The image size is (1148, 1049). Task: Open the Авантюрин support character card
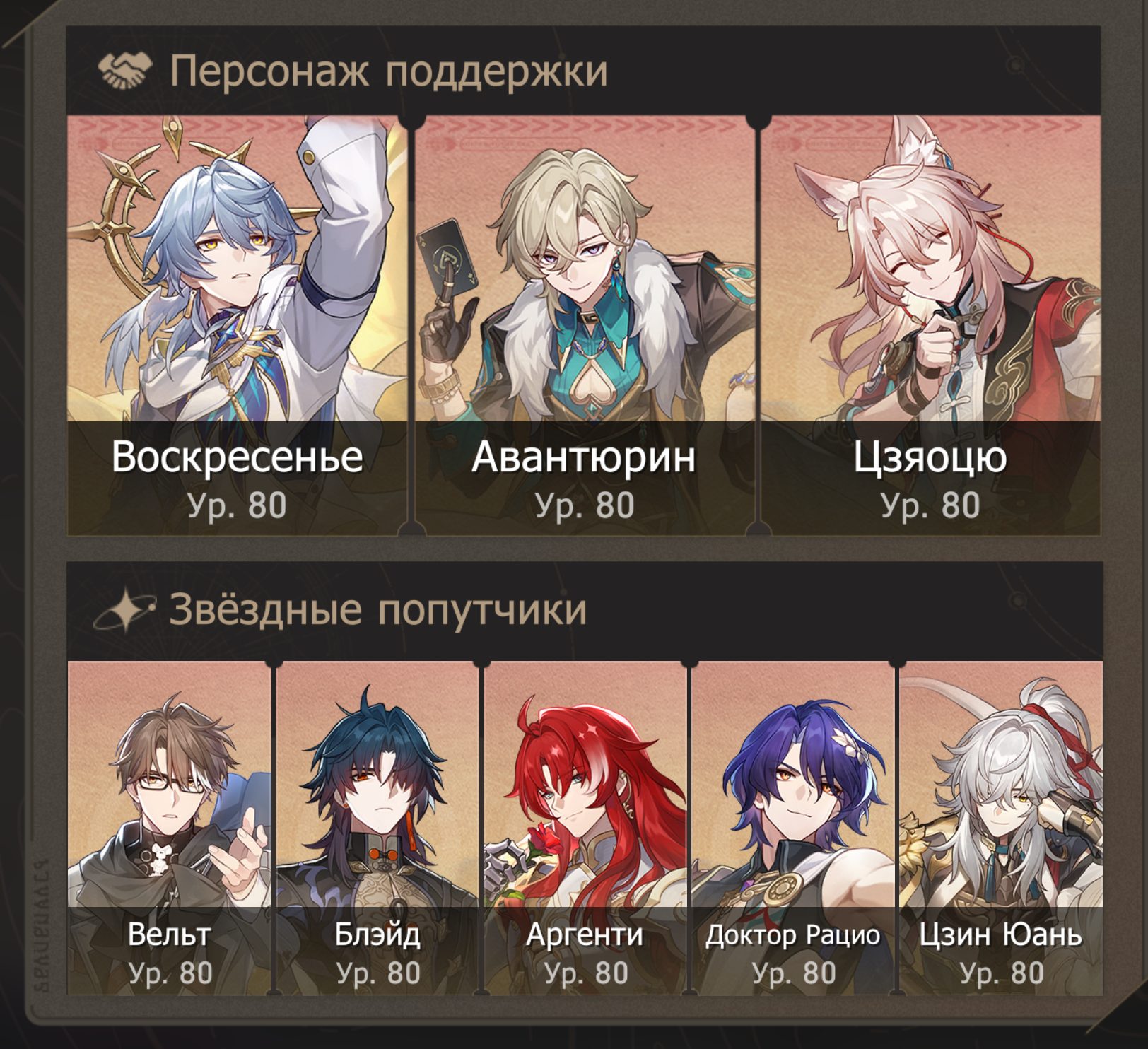(x=585, y=325)
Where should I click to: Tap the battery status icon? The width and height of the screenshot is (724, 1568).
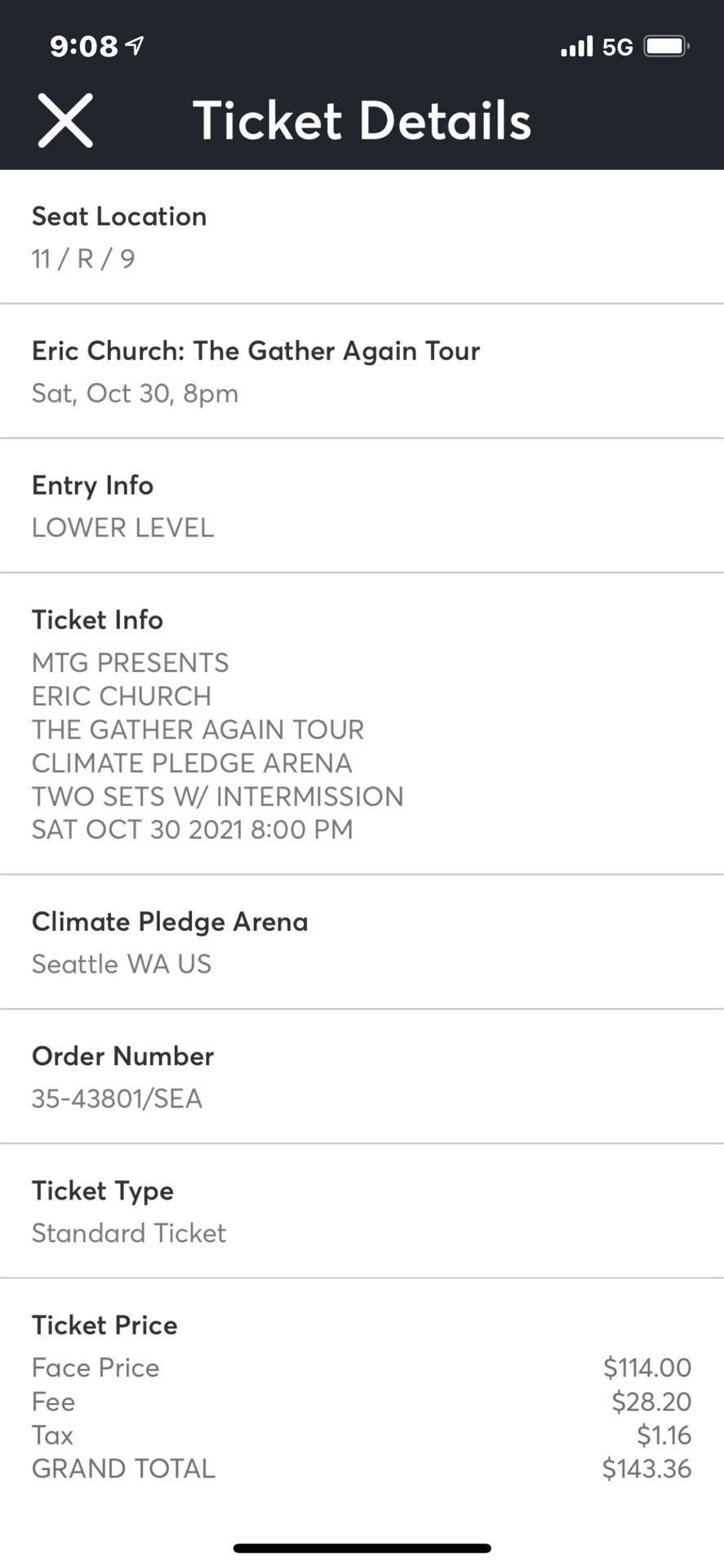pyautogui.click(x=667, y=47)
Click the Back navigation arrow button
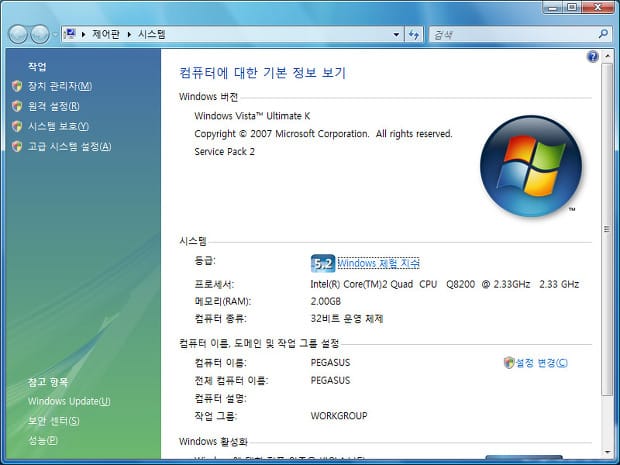 click(x=18, y=34)
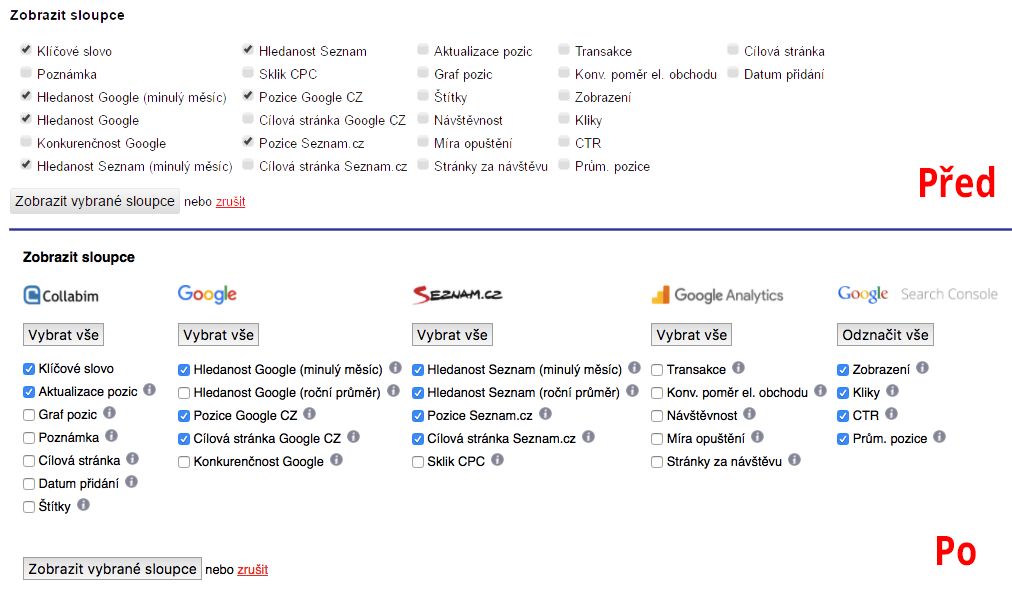This screenshot has height=603, width=1012.
Task: Tick Hledanost Google (roční průměr) checkbox
Action: (184, 393)
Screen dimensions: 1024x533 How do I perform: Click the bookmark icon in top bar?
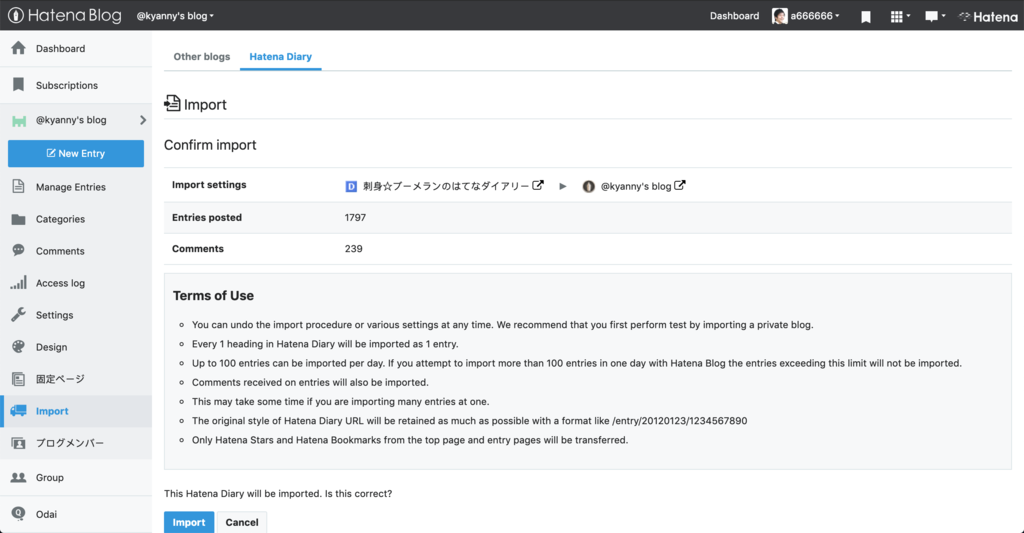click(866, 16)
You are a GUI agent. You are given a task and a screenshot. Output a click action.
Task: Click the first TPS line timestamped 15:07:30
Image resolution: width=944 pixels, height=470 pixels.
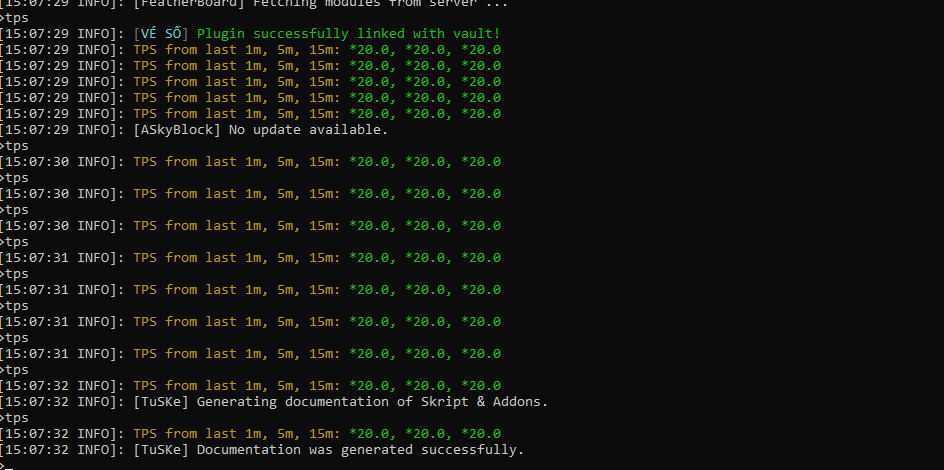click(x=317, y=162)
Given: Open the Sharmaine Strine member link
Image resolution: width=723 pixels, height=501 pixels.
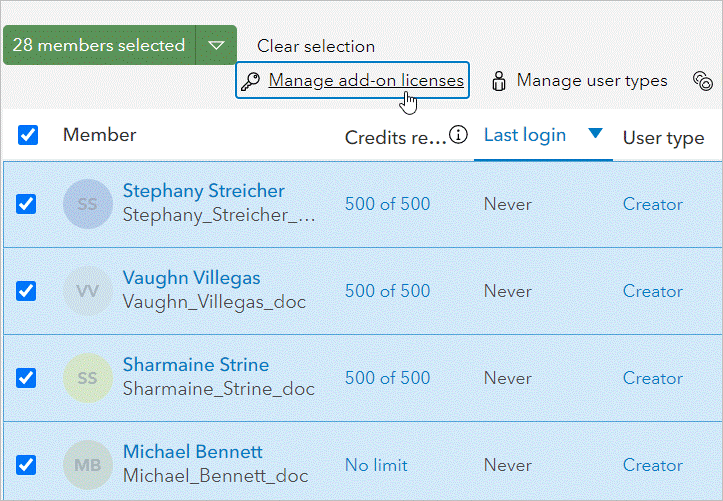Looking at the screenshot, I should tap(195, 365).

▸ **Problem to work on**: Print every entry exactly; omit the pictures.

▸ **Task result**:
The image size is (1148, 1049). Task: Open the Авантюрин support character card
(x=585, y=325)
Where should I click to: Tap the battery status icon? The width and height of the screenshot is (724, 1568).
pyautogui.click(x=667, y=47)
Click the Back navigation arrow button
 click(x=18, y=34)
This screenshot has height=603, width=1012.
Task: Tick Hledanost Google (roční průměr) checkbox
Action: (184, 393)
Screen dimensions: 1024x533 How do I perform: Click the bookmark icon in top bar?
click(866, 16)
You are a GUI agent. You are given a task and a screenshot. Output a click action.
Task: Click the first TPS line timestamped 15:07:30
Image resolution: width=944 pixels, height=470 pixels.
click(x=317, y=162)
Given: Open the Sharmaine Strine member link
Image resolution: width=723 pixels, height=501 pixels.
Looking at the screenshot, I should tap(195, 365).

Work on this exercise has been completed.